[Spec] Provide reasonable limits on the data that can be included in topics classification input

[chrisvls]

Site developers need to make decisions about when to call the Topic API. Site developers face different statutory and business requirements when their site grants third-parties access to data that may contain PII, indicators of sensitive topics, or cross-site or other identifiers.

To address these concerns today, site developers use technical means to ensure that the use of third-party cookies does not expose such information to third parties. In the alternative, when they chose to have the site send sensitive data to third parties, they face statutory and other requirements, including signing a contract with the third party, disclosing the identity of the third party to their users, and other requirements.

As currently spec'd, the Topics API makes it difficult for the site developer to fulfill these obligations. Section 6 of the spec places no specific limits on the Topics calculation input data. This makes it very difficult for the site developer to use technical means to control the data exposed to the browser vendor. The spec could also be read as exposing data that developers have always assumed would be private only to authorized origins, like cookie or local storage data. This would require the site developers re-evaluate past choices about where data resides. Also, it is not practical to use the normal alternative — contractual arrangements — to cover these requirements, as the site would need an agreement with all implementing browsers.

Ideally, the spec adds reasonable limits on the data exposed to the browser vendors, so that the data included in the topics calculation input data:

• is easily understood by the site developer and, in turn, the user
• has a limited default scope, such host names and page metadata
• is optionally expanded or limited by the developer
• does not contain data from local storage or cookies unless specifically allowed

[chrisvls]

@michaelkleber Here you go... thanks.

[michaelkleber]

Thanks @xyaoinum, the addition in #212 looks good to me. @chrisvls does this meet your goals?

[dmarti]

Why document's [=Document/URL=] and not the [=host=] of a {{Document}}'s [=Document/URL=] ?

Full URLs can contain just as many informative and possibly sensitive keywords as page titles, among other reasons because it's an SEO best practice to put keywords in the URL path.

Related: #118 (closed, decided not to use page title)

[michaelkleber]

The question of what information should be used in figuring out a page's topics is a very interesting one, where we don't feel like there is only one "right answer". Rather, it's a case appropriate for experimentation by different implementers with different algorithms. Chrome's current behavior is to just use the host, and even though we decided not to use page title by default right now, it's a good subject of ongoing thinking and discussion.

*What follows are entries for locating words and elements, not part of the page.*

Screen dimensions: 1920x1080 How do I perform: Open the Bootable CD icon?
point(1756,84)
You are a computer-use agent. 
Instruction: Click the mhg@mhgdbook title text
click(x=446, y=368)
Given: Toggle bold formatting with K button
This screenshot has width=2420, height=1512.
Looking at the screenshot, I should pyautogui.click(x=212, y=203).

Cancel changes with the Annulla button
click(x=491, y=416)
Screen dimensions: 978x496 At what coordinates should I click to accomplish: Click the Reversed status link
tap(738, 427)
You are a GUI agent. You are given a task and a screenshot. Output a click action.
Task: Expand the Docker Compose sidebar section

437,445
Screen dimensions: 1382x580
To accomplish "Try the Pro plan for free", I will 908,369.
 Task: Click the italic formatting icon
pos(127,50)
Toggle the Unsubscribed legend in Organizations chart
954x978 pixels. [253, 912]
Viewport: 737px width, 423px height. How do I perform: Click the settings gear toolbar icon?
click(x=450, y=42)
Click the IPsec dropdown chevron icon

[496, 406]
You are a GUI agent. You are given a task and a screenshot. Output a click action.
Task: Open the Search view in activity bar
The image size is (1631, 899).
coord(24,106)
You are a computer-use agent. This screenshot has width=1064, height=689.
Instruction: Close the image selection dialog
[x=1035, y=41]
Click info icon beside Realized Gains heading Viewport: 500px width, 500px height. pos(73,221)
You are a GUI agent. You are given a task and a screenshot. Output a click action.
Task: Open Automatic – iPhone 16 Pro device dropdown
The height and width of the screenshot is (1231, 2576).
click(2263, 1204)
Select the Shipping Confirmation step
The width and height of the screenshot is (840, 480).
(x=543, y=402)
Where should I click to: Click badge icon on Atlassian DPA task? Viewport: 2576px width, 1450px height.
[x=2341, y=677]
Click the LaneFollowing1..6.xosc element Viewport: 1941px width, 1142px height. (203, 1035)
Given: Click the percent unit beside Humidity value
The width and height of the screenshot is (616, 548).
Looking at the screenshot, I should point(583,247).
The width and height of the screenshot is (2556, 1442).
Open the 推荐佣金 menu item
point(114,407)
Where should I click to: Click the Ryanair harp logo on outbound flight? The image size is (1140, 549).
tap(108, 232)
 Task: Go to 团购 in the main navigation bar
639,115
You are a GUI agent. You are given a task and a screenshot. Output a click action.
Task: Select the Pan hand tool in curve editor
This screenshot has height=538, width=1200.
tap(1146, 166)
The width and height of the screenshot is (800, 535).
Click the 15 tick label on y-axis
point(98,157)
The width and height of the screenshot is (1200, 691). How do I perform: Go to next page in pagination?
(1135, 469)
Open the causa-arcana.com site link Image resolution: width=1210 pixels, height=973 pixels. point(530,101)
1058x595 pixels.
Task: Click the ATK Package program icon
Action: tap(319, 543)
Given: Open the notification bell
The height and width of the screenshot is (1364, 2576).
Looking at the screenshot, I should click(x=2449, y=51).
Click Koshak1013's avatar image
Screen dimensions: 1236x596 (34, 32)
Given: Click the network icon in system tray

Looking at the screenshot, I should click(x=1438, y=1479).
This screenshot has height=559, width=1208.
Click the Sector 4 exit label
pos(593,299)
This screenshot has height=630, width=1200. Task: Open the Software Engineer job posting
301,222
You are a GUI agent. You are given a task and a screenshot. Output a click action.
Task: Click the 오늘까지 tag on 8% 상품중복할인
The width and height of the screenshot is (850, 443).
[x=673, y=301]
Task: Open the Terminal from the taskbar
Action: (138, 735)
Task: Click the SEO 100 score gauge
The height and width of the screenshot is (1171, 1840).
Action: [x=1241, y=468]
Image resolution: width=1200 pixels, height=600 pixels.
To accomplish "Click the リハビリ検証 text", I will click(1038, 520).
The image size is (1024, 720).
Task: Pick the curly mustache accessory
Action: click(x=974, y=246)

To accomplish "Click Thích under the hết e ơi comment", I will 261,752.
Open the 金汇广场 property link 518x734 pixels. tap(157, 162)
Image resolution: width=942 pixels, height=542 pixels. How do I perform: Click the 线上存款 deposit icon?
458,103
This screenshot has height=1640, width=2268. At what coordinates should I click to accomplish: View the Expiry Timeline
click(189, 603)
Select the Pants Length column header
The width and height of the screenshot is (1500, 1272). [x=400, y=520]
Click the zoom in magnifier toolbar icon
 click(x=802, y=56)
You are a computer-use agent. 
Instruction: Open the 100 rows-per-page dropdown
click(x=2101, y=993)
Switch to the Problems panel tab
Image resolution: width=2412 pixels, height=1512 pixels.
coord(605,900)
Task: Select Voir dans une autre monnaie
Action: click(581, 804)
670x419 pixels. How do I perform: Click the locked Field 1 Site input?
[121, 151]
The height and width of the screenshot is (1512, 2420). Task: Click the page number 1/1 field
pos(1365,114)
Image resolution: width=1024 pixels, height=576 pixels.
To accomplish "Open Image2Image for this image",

But Chris was looking for some outer-limit constraints that we can put in the spec and that we think should apply to all implementations, particularly to address the fear that some implementation might use information that seems unreasonable, like stuff beyond the current page. I think Yao's change does a good job of making clear what space of ideas seems worth exploring vs. what seems out of bounds.

[chrisvls]

Thanks @xyaoinum and @michaelkleber ... I do think that scoping the input data to the URL and metadata is reasonable.

As raised in #188, these may include sensitive data in some cases. But they are under the control of the site developer, which would allow the developer to choose not to call the API on a page where that would be bad. From a general PII perspective, this is very helpful.

That said, I don't know the general publisher use case that well. Do publishers need to be able to broadcast sensitive keywords for SEO but suppress exposing them to the Topics API? Perhaps @dmarti or @jkarlin can weigh in, per the discussion in #118 as to whether this should go further to allow the site to explicitly grant or deny data beyond hostname, etc.

The change has two interesting qualifiers... "by default" and "unless specifically allowed"... in the parlance of the spec, I am not sure what would override the default or who would be doing the allowing. I think from the general privacy case, the propose change is fine as-is. If the user chooses to override the default or grant a specific permission, that is their business. If the site does not wish to broaden access, then that is under the site's control.

Thanks!

[patmmccann]

I think 118 was closed bc, for example, a cross-origin frame typically does not have access to any of the document metadata unless a publisher is to provide it to the third-party origin, eg via a post message into the frame or via query string parameters.

It seems by extension the concerns that led to the closing of 118 can easily be addressed by simply ensuring publishers are opting into the extra information being passed to the topics caller, so they are not receiving any net new information from the current state of the internet, as it appears @chrisvls suggests above.

If a permission policy sets the access to the incremental information, then we don't have to worry about what information is leaked to callers, because we know they would all be explicitly green-lighted, and no caller would get access to information they may not have today through a similar green-lighting of information sharing by the publisher.